Elasticity of a reactive system implies removing points of contention, such as a database that limits the number of nodes.
- Message Driven
A reactive system uses asynchronous, non-blocking, message-driven (or event-driven) communication patterns. The message-driven architecture enables reactive systems to load balance workload.
For example, a part of the system that is becoming overloaded starts applying backpressure, which means it does not consume all messages. Another replica of that system part can then process the remaining messages. This leads to greater failure isolation and resiliency.
Quarkus uses Eclipse Vert.x and Netty to enable developers to implement non-blocking, asynchronous, input/output (I/O) applications. Quarkus then uses SmallRye Reactive Messaging to enable developers to implement event-driven, reactive applications.

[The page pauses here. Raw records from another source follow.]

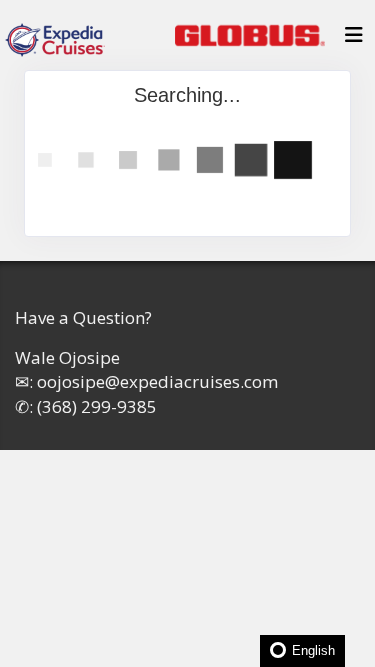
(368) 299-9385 (97, 406)
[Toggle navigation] (354, 40)
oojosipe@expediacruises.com (157, 381)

Because reactive systems require application architecture that is different from synchronous, imperative-style microservices, Quarkus enables developers to also implement blocking, synchronous, imperative programs. This is useful for migrating systems to the reactive architecture.
Quarkus and Kafka enable developers to use reactive programming techniques to implement reactive-style distributed systems. For example, Kafka topics can provide event resiliency while Quarkus enables developers to reactively consume and process the events.
This course uses the Quarkus framework to implement event-driven distributed systems with reactive elements. See the Quarkus Reactive Architecture document in the references to learn more about how Quarkus implements reactive-style or fully reactive systems.